The first-time Olympian entered the games in a familiar place, having been to Japan to visit family many times before. Sullivan said she could feel a special energy as she prepared to race. 

But she had no idea that energy would feed her into a silver medal finish.

Finishing four seconds behind swimming legend Katie Ledecky, Sullivan captured the second spot on the podium in the first ever 1,500-meter freestyle swim for women in the Olympics. It was a historic win for Ledecky, who took home the first gold in this new event, but she was just as excited about seeing the rookie come in right behind her as she was about her own win. 

“I just remember swimming the race and not knowing where I was (before) touching the wall and seeing Katie screaming and slamming the water,” Sullivan said.

Unaware of her position in the race and thinking the veteran was celebrating her own triumph, Sullivan was stunned to look up and see a number two next to her own name. 

At that moment, realizing Ledecky was celebrating their Team USA top two finish together and not just herself, Erica Sullivan became an Olympic medalist.

Life beyond the pool

Following her time in Tokyo, Sullivan has used swimming again to help her find a sense of peace. But since joining the Longhorns, she also has found other ways to keep her mind active outside of the pool. 

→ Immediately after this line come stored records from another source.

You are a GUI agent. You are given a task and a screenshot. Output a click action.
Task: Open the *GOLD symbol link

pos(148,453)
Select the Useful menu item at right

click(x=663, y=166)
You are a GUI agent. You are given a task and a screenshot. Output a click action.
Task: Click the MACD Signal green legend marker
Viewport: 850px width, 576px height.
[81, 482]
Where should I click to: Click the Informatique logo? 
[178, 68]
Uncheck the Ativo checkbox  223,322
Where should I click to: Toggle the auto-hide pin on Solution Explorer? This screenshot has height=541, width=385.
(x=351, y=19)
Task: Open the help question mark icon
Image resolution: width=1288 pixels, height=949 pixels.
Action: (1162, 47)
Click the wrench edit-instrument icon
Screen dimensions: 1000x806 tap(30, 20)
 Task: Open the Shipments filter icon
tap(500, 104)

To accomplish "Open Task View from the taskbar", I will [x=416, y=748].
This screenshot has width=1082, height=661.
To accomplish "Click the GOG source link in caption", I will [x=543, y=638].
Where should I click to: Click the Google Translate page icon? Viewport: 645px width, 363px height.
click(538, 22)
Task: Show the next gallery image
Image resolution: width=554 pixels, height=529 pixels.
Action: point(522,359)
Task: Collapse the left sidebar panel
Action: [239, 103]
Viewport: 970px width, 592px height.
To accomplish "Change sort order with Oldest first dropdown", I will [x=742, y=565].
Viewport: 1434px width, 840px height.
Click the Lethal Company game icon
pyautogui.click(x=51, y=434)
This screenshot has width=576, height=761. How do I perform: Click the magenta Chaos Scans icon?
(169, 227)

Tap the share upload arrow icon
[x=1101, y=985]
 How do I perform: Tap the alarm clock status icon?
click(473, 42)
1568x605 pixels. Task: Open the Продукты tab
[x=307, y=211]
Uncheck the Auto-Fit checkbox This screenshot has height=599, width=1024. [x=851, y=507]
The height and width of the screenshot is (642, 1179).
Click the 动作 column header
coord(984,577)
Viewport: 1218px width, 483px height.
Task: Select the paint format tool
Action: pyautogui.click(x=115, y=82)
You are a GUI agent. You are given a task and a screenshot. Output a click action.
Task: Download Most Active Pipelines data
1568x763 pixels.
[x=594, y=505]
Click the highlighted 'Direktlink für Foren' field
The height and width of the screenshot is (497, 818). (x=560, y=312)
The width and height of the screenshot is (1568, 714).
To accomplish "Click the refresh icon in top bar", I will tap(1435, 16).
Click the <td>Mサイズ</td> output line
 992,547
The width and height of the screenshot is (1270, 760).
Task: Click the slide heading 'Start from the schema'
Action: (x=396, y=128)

The radio-television-film freshman uses movies and music as coping mechanisms to help her, even joking that Taylor Swift “gets me through all of the emotional trauma that I need to get through.”

Despite still being young and relatively new to the global stage, Sullivan already knows that her plan is to try to compete in the 2024 Paris Summer Olympics. When she does retire from the sport, she already has another passion she plans to pursue.

“Once that swim career is done I am going to be full on pursuing film. I set big goals,” Sullivan said. “I want to direct and to write my own original scripts.” 

Sullivan already has a screenplay she has written, but wants to keep it to herself until she can work on the project with full focus. For now, outside of her RTF classes, her focus remains in the water, where she is already dominating as a Longhorn.

Since arriving in Austin, the freshman has already earned the Big 12 Women’s Newcomer of the Week award and set a season best 9:44.75 in the 1,000-yard freestyle. She’s excelling not just due to her work on her physical skills, but also due to her and her coaches’ focus on her mind. 

“I think (the coaches) being vocal about the importance of mental health early on may have prevented a lot of things that could have happened down the road,” Sullivan said.